Work instructions: Write out the stretch of lines below that begins at the line with "Політика конфіденційності (1317, 1471)" and ends at the line with "Парусный клуб (119, 416)", including both, exactly as given and nothing more.
------------------------------------------------------------
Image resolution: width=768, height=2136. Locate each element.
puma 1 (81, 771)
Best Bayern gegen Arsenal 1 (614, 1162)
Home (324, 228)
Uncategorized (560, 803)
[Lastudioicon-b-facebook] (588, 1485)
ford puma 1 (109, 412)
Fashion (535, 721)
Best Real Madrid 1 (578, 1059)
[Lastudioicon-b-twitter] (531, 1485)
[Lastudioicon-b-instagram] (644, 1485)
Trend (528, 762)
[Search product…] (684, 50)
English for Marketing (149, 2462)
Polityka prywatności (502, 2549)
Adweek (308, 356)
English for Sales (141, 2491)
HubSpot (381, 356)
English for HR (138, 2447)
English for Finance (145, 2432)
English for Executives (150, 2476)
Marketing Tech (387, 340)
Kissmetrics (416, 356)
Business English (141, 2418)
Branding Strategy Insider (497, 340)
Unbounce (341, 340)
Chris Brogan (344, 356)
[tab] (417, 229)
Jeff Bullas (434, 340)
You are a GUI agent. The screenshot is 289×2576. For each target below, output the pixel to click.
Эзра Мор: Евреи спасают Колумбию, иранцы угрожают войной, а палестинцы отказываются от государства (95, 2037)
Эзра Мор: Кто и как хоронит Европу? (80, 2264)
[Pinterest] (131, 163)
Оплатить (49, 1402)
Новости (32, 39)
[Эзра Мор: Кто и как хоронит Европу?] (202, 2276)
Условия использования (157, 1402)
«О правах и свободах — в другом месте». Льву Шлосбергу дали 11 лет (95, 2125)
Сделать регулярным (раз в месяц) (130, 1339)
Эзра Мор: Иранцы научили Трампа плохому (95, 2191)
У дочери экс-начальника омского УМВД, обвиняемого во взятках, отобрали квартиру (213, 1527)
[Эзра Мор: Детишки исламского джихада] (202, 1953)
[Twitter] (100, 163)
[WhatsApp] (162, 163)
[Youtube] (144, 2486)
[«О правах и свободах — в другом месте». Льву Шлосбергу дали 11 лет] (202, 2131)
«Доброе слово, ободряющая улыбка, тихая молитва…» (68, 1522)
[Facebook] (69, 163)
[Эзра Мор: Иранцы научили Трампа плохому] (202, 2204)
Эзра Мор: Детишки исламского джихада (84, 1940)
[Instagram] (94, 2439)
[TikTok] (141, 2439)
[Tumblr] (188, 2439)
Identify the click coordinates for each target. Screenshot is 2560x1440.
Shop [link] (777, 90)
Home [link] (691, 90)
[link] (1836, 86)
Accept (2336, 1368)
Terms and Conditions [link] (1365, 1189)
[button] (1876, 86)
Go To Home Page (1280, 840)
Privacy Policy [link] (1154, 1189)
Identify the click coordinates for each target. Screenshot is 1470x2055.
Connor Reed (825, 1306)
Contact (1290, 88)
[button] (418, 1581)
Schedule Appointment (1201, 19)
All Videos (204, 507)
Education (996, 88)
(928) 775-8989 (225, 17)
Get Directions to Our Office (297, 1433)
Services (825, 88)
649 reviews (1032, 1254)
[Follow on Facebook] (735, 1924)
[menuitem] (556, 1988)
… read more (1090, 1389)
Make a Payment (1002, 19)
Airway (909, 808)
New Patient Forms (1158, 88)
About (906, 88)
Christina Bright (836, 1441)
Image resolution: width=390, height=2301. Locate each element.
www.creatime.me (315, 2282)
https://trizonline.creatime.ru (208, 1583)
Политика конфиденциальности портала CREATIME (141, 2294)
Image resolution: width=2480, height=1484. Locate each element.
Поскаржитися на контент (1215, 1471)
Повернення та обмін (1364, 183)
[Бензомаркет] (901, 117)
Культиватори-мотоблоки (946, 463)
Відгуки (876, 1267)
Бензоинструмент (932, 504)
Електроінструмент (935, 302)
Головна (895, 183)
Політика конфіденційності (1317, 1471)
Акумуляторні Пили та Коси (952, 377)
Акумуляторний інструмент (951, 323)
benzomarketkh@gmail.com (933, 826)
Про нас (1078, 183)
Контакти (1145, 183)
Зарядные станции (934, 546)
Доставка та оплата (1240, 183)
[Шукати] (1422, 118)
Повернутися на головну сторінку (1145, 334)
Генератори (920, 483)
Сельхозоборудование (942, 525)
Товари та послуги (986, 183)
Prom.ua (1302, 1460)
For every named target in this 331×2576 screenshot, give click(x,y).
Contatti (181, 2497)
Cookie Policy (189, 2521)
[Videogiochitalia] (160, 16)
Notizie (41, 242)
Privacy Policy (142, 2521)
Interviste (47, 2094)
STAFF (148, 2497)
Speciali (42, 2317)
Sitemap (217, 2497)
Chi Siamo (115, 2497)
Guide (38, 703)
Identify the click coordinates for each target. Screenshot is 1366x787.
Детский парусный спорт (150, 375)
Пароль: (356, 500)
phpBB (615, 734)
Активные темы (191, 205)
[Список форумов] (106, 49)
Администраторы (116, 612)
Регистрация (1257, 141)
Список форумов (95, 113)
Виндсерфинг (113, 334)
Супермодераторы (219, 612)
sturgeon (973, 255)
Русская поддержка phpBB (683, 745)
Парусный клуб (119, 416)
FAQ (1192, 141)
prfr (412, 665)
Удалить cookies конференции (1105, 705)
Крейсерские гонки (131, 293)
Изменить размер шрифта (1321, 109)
------------------------------------------------------------
Response to this task:
Політика конфіденційності (1317, 1471)
Акумуляторні Пили та Коси (952, 377)
Акумуляторний інструмент (951, 323)
benzomarketkh@gmail.com (933, 826)
Про нас (1078, 183)
Контакти (1145, 183)
Зарядные станции (934, 546)
Доставка та оплата (1240, 183)
[Шукати] (1422, 118)
Повернутися на головну сторінку (1145, 334)
Генератори (920, 483)
Сельхозоборудование (942, 525)
Товари та послуги (986, 183)
Prom.ua (1302, 1460)
For every named target in this 331×2576 screenshot, give click(x,y).
Contatti (181, 2497)
Cookie Policy (189, 2521)
[Videogiochitalia] (160, 16)
Notizie (41, 242)
Privacy Policy (142, 2521)
Interviste (47, 2094)
STAFF (148, 2497)
Speciali (42, 2317)
Sitemap (217, 2497)
Chi Siamo (115, 2497)
Guide (38, 703)
Identify the click coordinates for each target. Screenshot is 1366x787.
Детский парусный спорт (150, 375)
Пароль: (356, 500)
phpBB (615, 734)
Активные темы (191, 205)
[Список форумов] (106, 49)
Администраторы (116, 612)
Регистрация (1257, 141)
Список форумов (95, 113)
Виндсерфинг (113, 334)
Супермодераторы (219, 612)
sturgeon (973, 255)
Русская поддержка phpBB (683, 745)
Парусный клуб (119, 416)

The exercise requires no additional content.